Suppose we have $4$ red and $4$ black balls. We throw these balls into $4$ pots. Find the probability:
(a) each pot contains $1$ red and $1$ black ball.
(b) each pot contains $2$ balls.
Attempt. (a) Let $R_i,~B_i$ be the events that pot $i$ contains exactly $1$ red, $1$ black ball, respectively. The desired event is $E=R_1B_1R_2B_2R_3B_3R_4B_4$ and so:
$$P(E)=P(R_1B_1)\,P(R_2B_2|R_1B_1)\,P(R_3B_3|R_1B_1R_2B_2)\,\,P(R_4B_4|R_1B_1R_2B_2R_3B_3)$$
where: $$P(R_1B_1)=P(R_1)P(B_1)=\frac{1}{4}\frac{1}{4},~ P(R_2B_2|R_1B_1)=P(R_2|R_1)P(B_2|B_1)=\frac{1}{3}\frac{1}{3}$$ etc so the desired probability is $1/(4!)^2.$
(b) I am not sure how to approach this.
Am I on the right path regarding (a)? How should I approach (b)?
Thanks in advance for helping.
Method 1: Assuming each ball lands in one of the pots, there are four places each of the eight balls could land. Therefore, there are $4^8$ ways to distribute the balls to the pots.

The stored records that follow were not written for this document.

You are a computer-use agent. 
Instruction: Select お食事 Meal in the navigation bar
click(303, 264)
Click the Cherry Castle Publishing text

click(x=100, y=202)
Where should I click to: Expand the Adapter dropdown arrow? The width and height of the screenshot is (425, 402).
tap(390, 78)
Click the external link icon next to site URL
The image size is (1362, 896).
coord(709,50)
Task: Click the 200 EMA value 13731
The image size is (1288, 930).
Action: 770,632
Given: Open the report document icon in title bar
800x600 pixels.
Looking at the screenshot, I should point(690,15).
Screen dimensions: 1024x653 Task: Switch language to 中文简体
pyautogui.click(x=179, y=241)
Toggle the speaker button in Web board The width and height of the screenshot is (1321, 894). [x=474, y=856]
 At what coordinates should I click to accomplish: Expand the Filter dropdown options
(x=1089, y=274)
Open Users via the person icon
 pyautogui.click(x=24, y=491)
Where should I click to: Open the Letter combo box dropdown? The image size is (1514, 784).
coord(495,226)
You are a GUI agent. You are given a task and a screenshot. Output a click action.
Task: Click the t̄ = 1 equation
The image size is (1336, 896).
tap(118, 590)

For the favorable cases, each red ball and lands in a different pot, as does each black ball. There are $4!$ ways to distribute each red ball to a different pot and $4!$ ways to distribute each black ball to a different pot. Hence, the number of favorable cases is $4!4!$.
Therefore, the probability that each pot receives one red and one black ball is $$\Pr(\text{each pot receives one red and one black ball}) = \frac{4!4!}{4^8} = \frac{9}{1024}$$
Method 2: Assume the first red ball lands in some pot. The probability that the second red ball lands in a different pot is $3/4$. The probability that the third red ball lands in a pot different from the first two is $2/4$. The probability that the fourth red ball lands in a pot different from the first three is $1/4$. Hence, the probability that each red ball lands in a different pot is $$\Pr(\text{each pot receives one red ball}) = 1 \cdot \frac{3}{4} \cdot \frac{2}{4} \cdot \frac{1}{4} = \frac{3}{32}$$ Since the probability that each pot receives one black ball is the same, the probability that one red and one black ball lands in each pot is $$\Pr(\text{each pot receives one red and one black ball}) = \frac{3}{32} \cdot \frac{3}{32} = \frac{9}{1024}$$
Line the balls up in some order to throw them in the pots. The number of favorable cases is the number of ways we can select two of the eight balls to be placed in the first pot, two of the remaining six balls to be placed in the second pot, two of the remaining four balls to be placed in the third pot, and both of the remaining two balls to be placed in the fourth pot. Hence, the number of favorable outcomes is $$\binom{8}{2}\binom{6}{2}\binom{4}{2}\binom{2}{2}$$ Therefore, the probability that two balls land in each pot is $$\Pr(\text{each pot receives two balls}) = \frac{\binom{8}{2}\binom{6}{2}\binom{4}{2}\binom{2}{2}}{4^8} = \frac{315}{8192}$$